Center Acquires the Ferorelli Photographic Archive
The Briscoe Center has acquired the archive of photojournalist Enrico Ferorelli, who was a major contributor to many publications including Life, National Geographic, The New Yorker, Sports Illustrated and Vanity Fair. His career, spanning the 1960s through the 2000s, is captured through over 750,000 images that document American political and cultural life, as well as world travel and natural wonders.
“I’m grateful to Dr. Martha Saxton for choosing the Briscoe Center as the home of her late husband’s photographic archive,” said Don Carleton, executive director at the Briscoe Center. “Enrico Ferorelli was a talented photographer whose career covered an incredible amount of ground. His vast collection of images represents an exciting new resource for use by students and scholars, as well as for the center for its own projects and exhibits.”
Ferorelli was born in Rome in 1941. In 1966 he began working for the European bureaus of Time Inc. He moved to New York City in 1971, where he was based until his death in 2014. While many of his assignments saw him travel globally in order to capture local cultures and natural beauty, he also covered American politics, including the Iran-Contra congressional hearings in 1987, U.S. military involvement in Central America, and the inauguration of Bill Clinton as president in 1993. (In 1979, he also photographed the inauguration of Clinton as governor of Arkansas.)
Ferorelli’s archive includes thousands of color slides and photographs, project files related to his assignments, magazine tear sheets, negatives, books, journals and correspondence. The archive is currently being processed and will be open for research next year.

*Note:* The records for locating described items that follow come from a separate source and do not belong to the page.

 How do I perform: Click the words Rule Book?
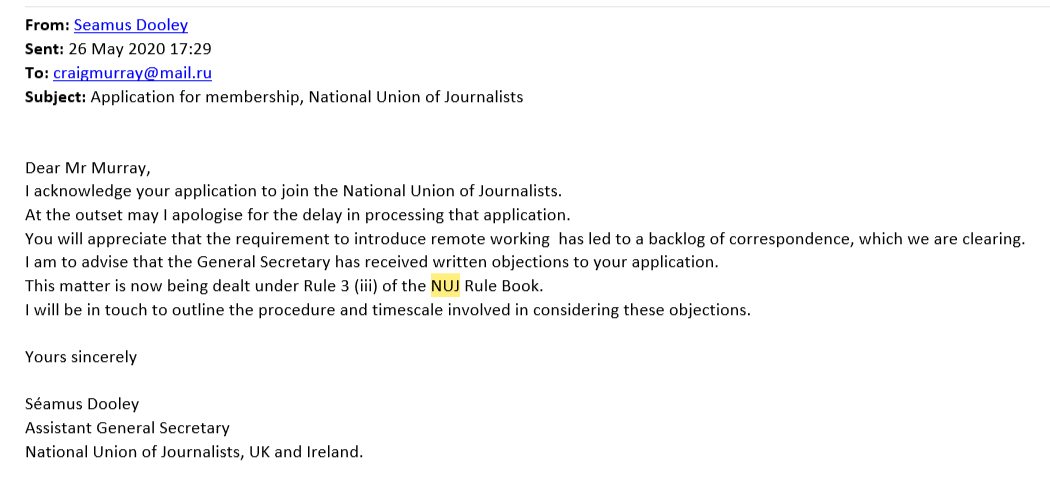[502, 286]
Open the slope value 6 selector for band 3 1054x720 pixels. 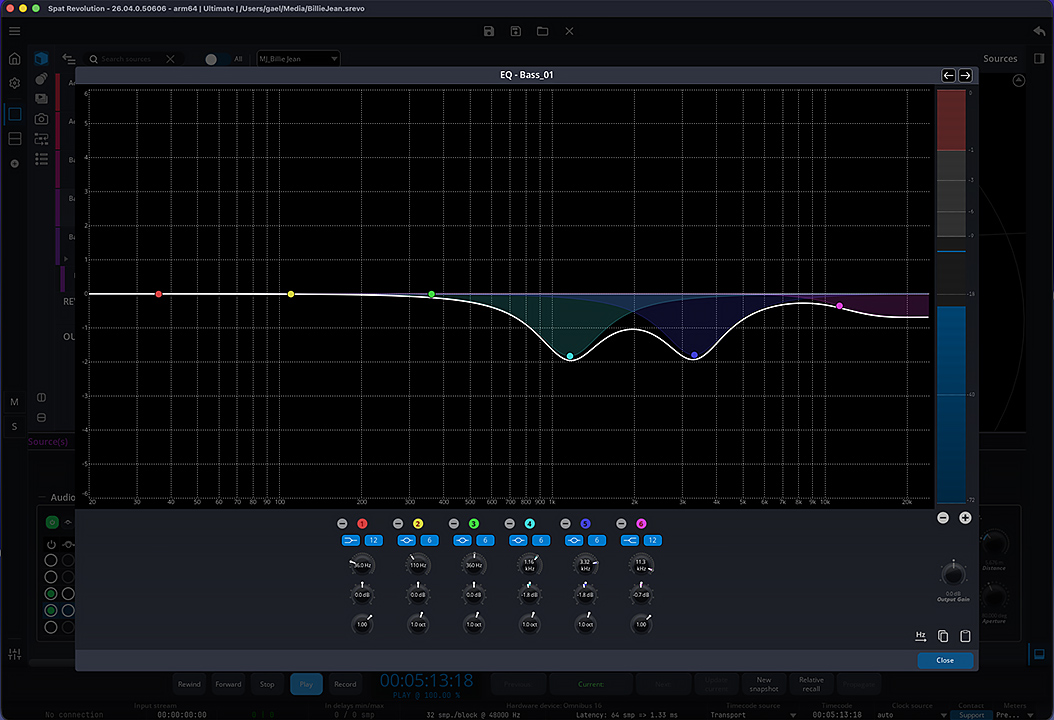click(x=485, y=540)
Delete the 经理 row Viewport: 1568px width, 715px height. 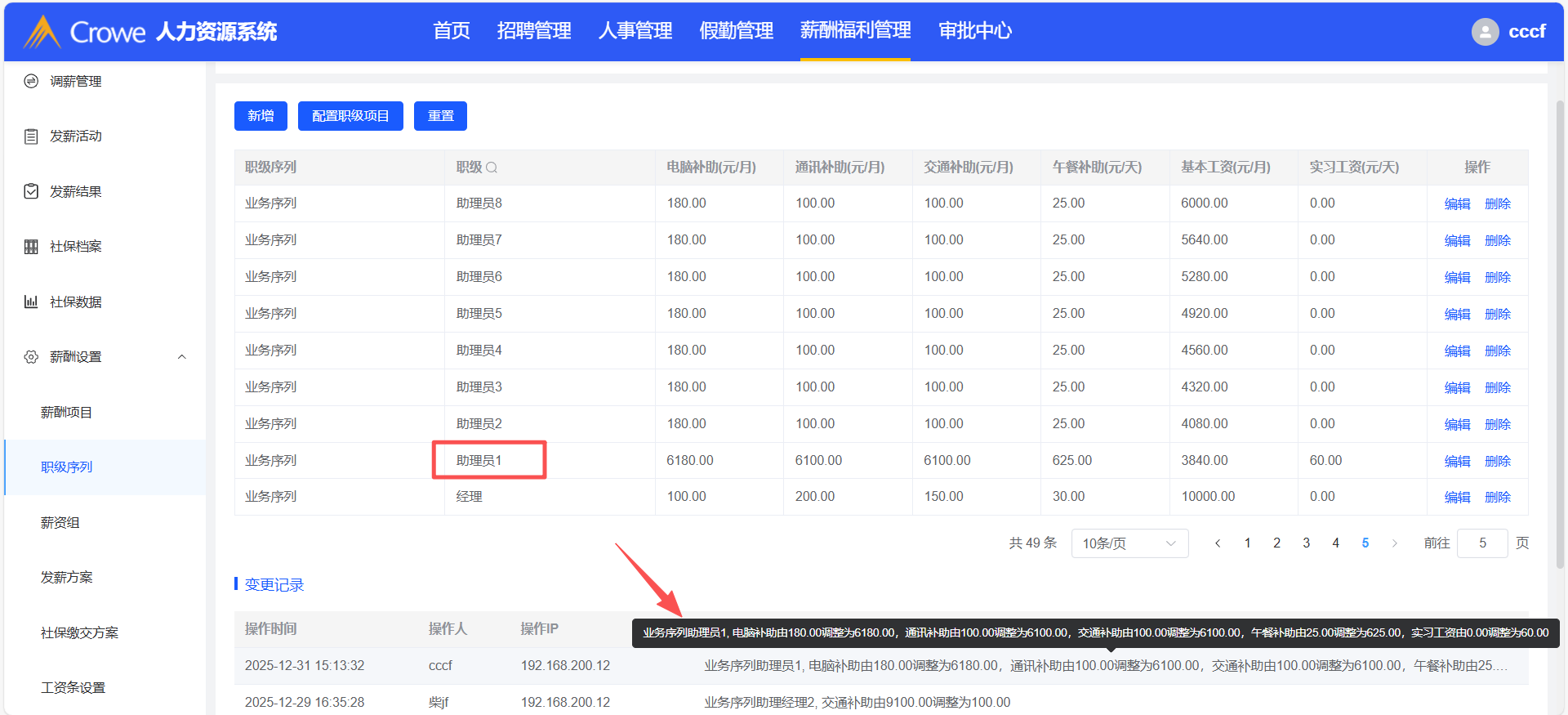[x=1497, y=497]
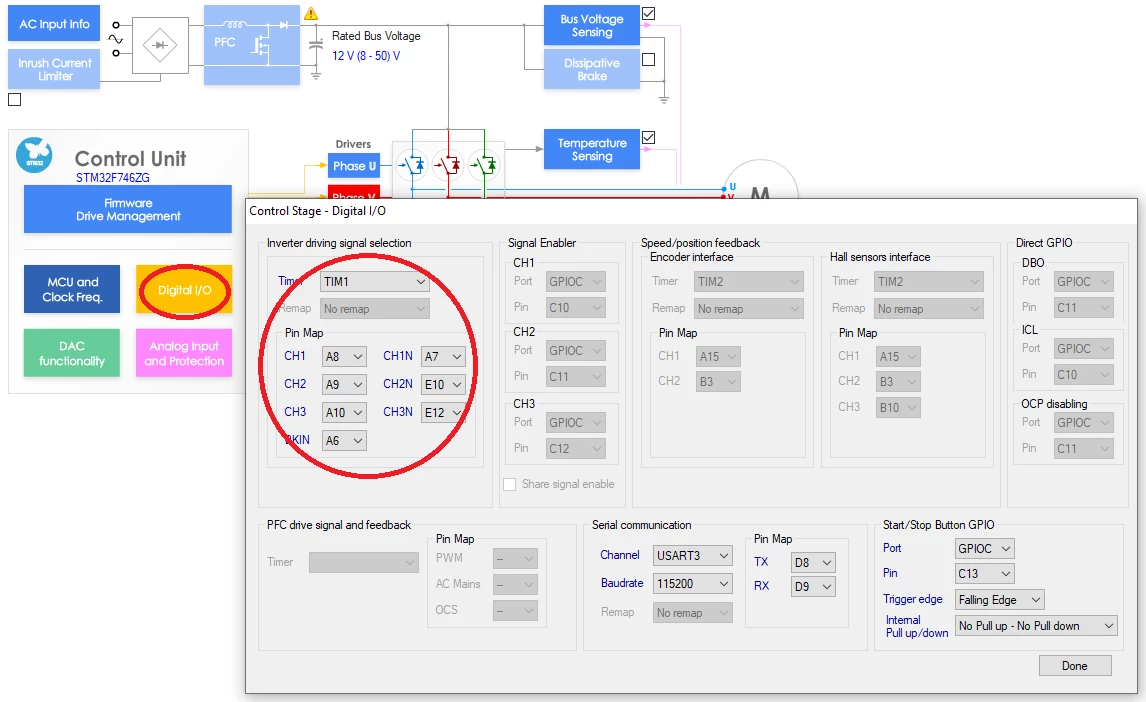
Task: Open the MCU and Clock Freq. block
Action: (72, 289)
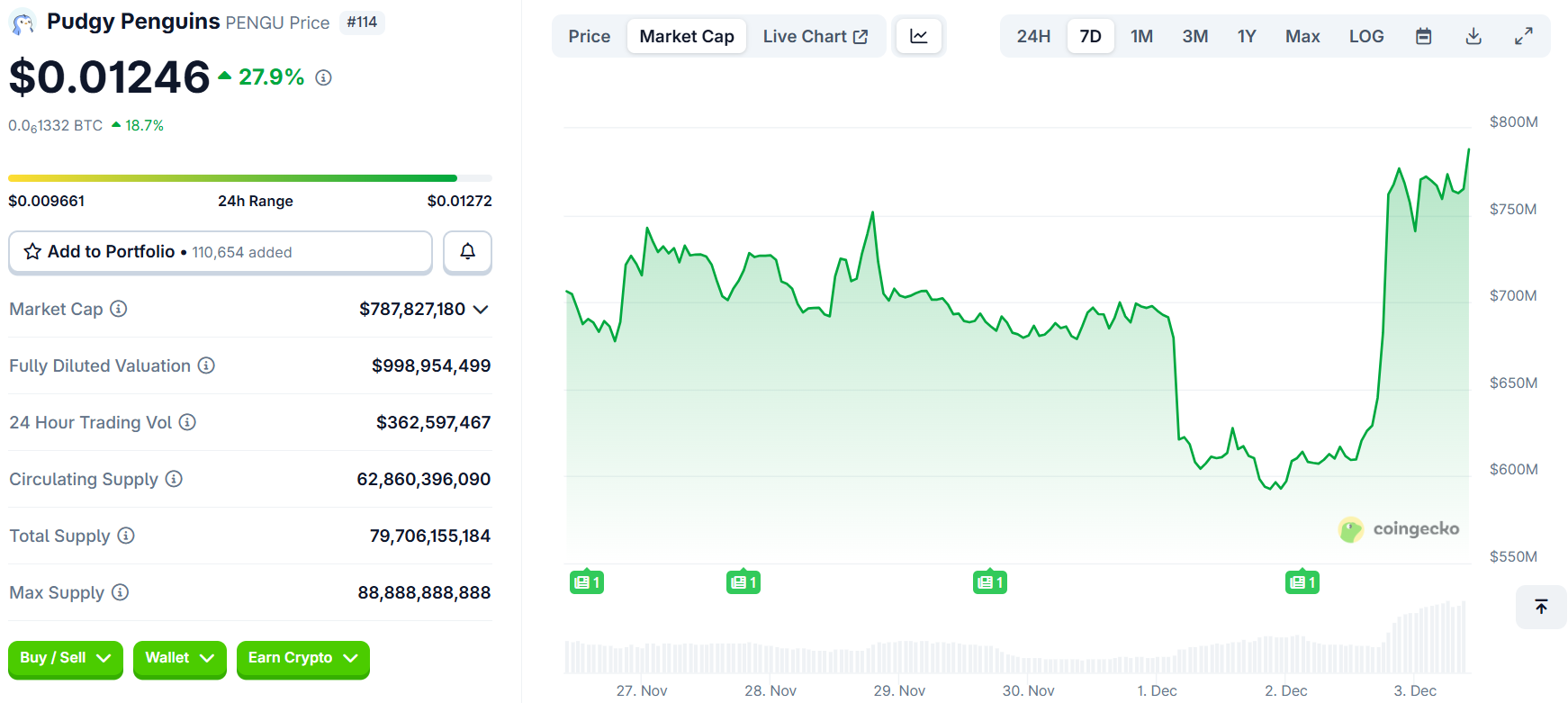Click the 24h Range progress bar
The width and height of the screenshot is (1568, 703).
[x=249, y=178]
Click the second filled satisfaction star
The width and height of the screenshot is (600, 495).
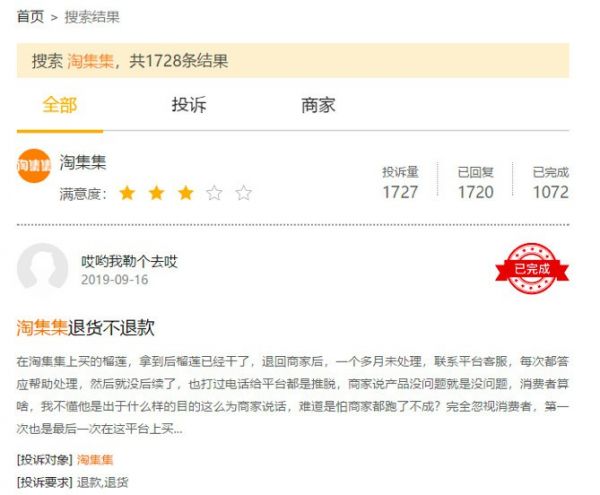tap(157, 193)
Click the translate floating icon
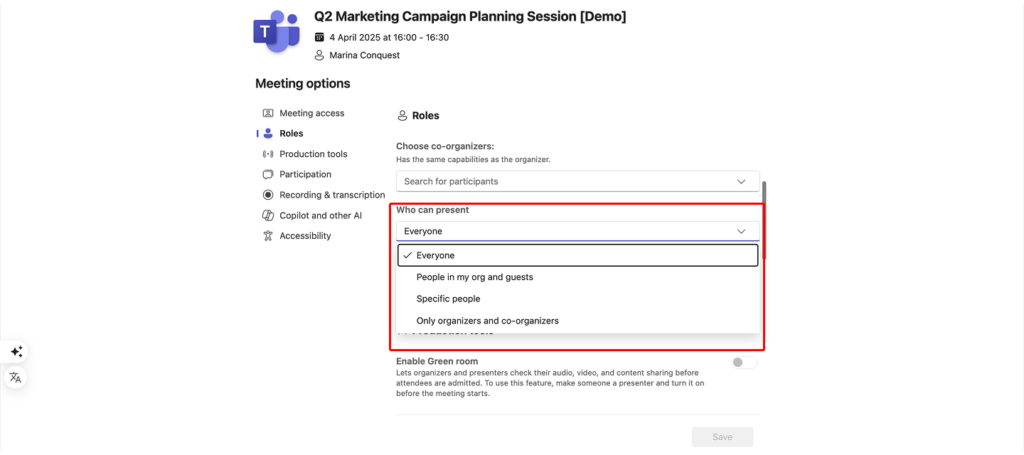 16,377
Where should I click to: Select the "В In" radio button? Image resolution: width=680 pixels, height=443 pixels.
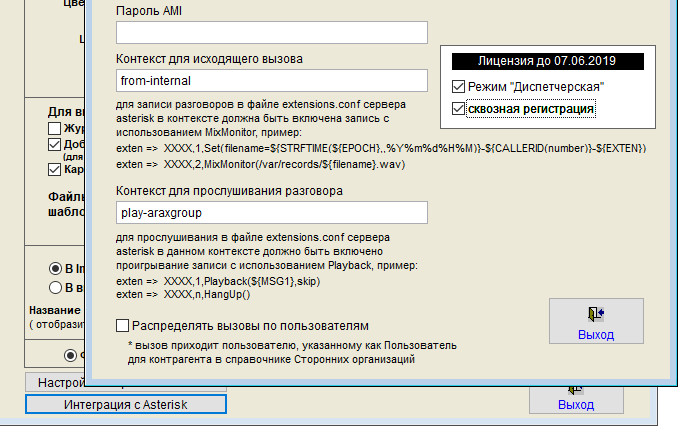coord(57,268)
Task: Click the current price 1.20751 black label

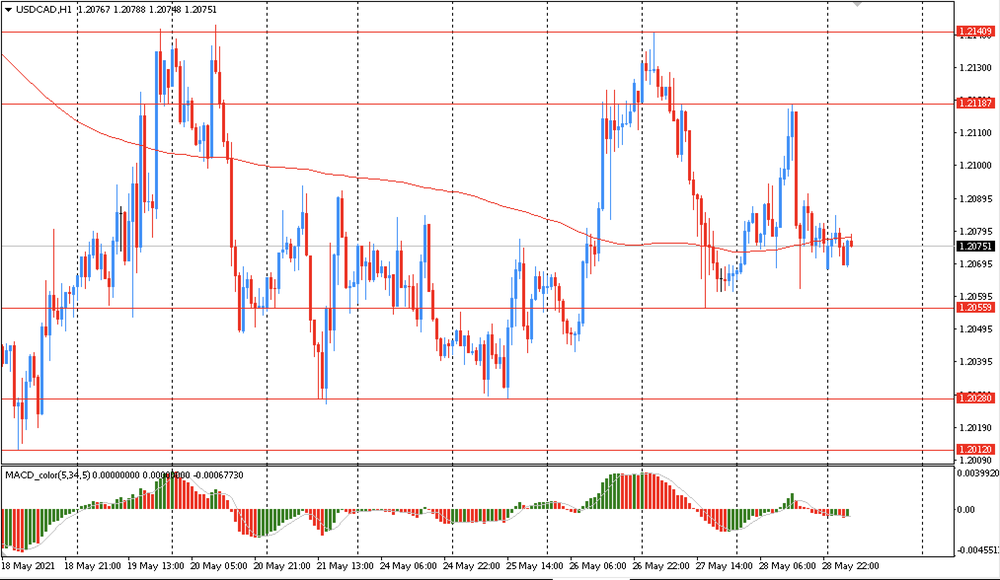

Since 1992, the Briscoe Center has conducted an ambitious program to collect and preserve the archives of photojournalists. Today, the center preserves one of the largest photojournalism collections in the world. In addition to millions of images, the collections comprise personal papers, correspondence, diaries, news clippings and three-dimensional artifacts. The combination of these materials provides researchers with remarkable primary source evidence for interpreting history.